An overview of published works that use the ANN-based empirical modeling technique is presented in Table 5. Compared to the previous techniques, a significant number of input and output parameters have been explored by researchers to develop an ANN-based EDM model. In most investigations, the effects of the input factors, current, voltage, spark time, and pause time on MRR, EWR, and SR were assessed. The BPNN architecture, combined with the GD training technique, has been investigated more regularly than any other NN designs used in EDM modeling. However, the slow convergence speed and small learning rates of GD have been overcome using LM and SCG algorithms. Moreover, the activation functions for the hidden and output layers included tan-sigmoid, log-sigmoid, rectified linear activation unit (ReLU), Gaussian, exponential, and linear functions. ReLU offers the advantage of sparsity and a lower probability of gradient vanishing in contrast to sigmoid functions. Based on the outcomes of referenced articles, ANN-based models have an average percentage prediction error of 2.74%, the lowest among all methods considered in this review. Hence, this demonstrates the ability of ANN to model a complex, non-linear system like EDM, allowing the prediction of output responses based on input values outside of the training data set.
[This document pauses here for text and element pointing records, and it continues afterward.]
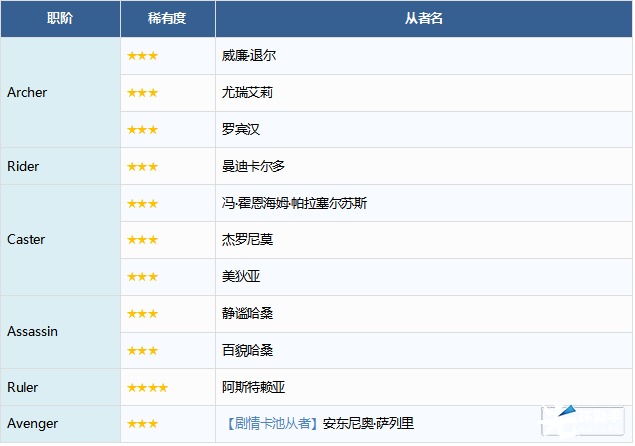This screenshot has height=446, width=635.
Task: Click the 从者名 column header
Action: [x=424, y=19]
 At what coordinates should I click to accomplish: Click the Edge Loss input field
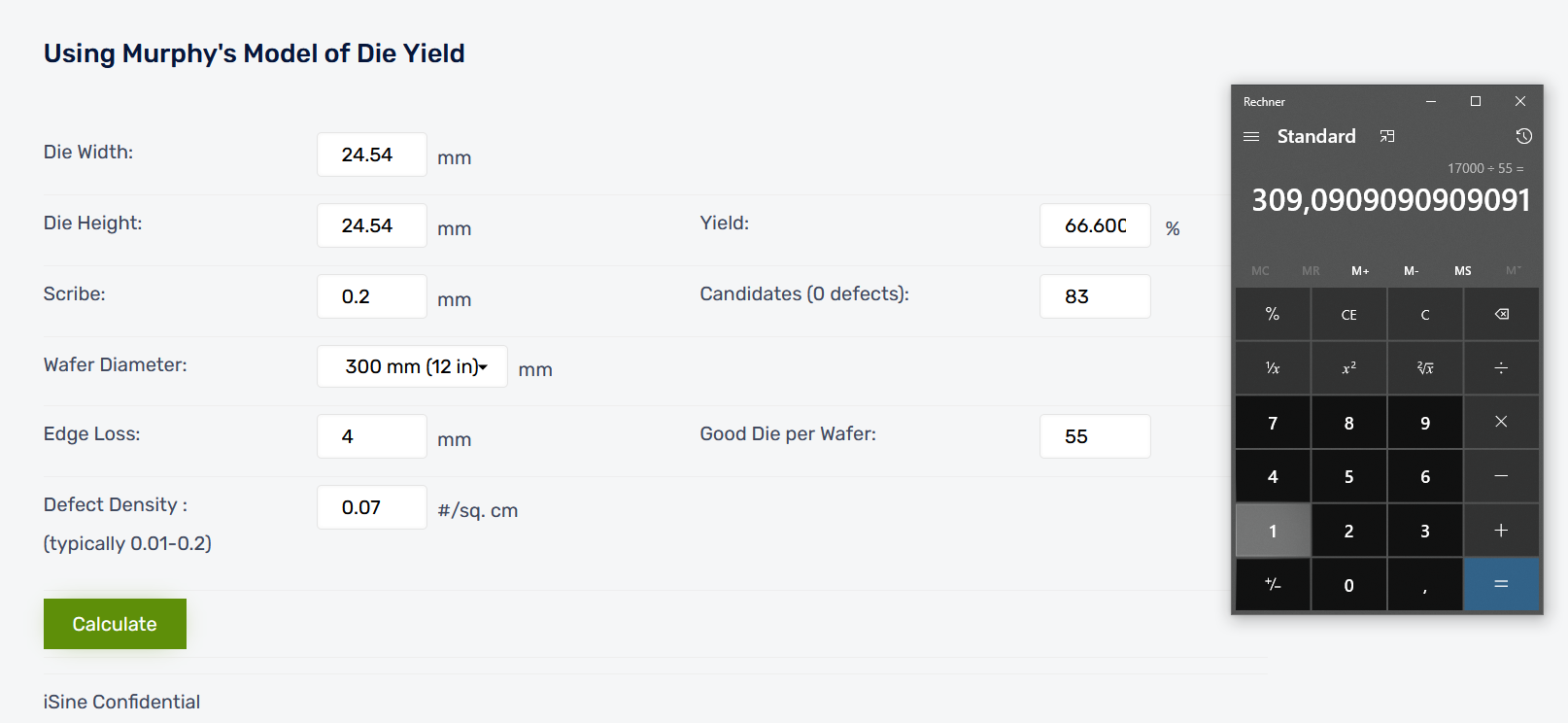point(371,436)
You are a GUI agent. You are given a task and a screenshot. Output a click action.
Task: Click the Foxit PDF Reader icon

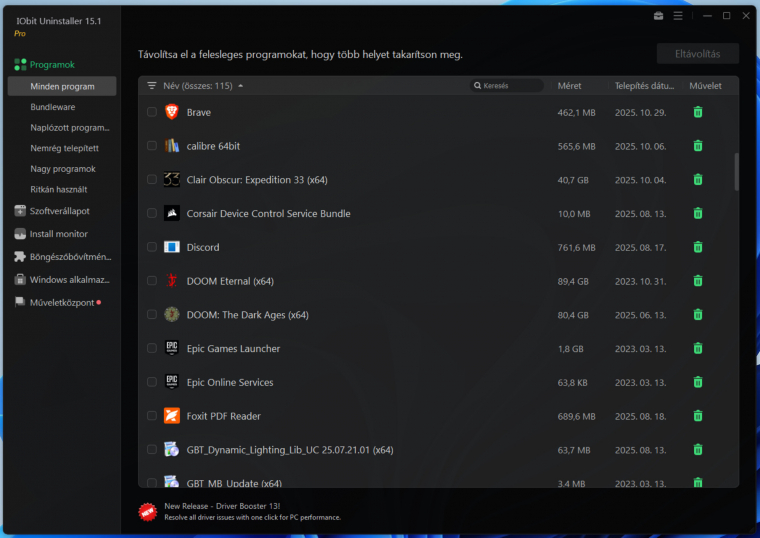point(172,416)
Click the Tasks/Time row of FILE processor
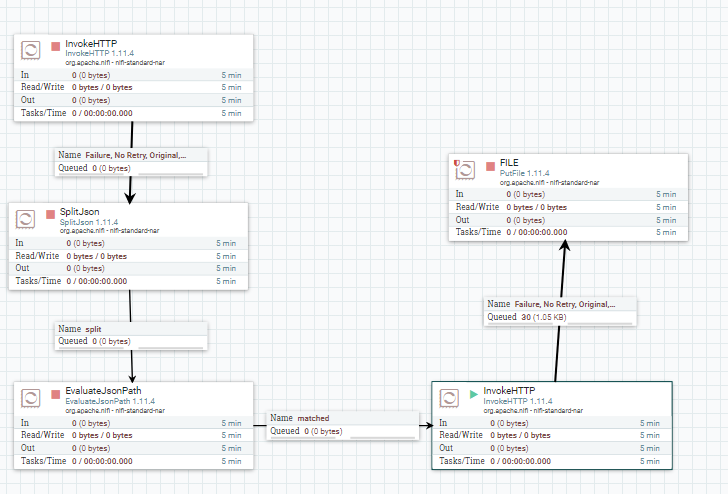 568,232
Despite this, ANNs can sometimes produce erroneous outputs without cause. The black-box nature of such networks makes it difficult to have complete control over the responses. Although no general guidelines for establishing the structure of ANN exist and trial and error investigations are the only means, evolutionary algorithms such as GA and PSO have recently been used to efficiently determine an appropriate network configuration and evaluate the synaptic weights and biases.

Table 5 Summary of the literature review of modeling techniques with ANN based on articles published between 2002 and 2022 [18, 11990-]

2.5 Adaptive-network-based fuzzy inference system (ANFIS)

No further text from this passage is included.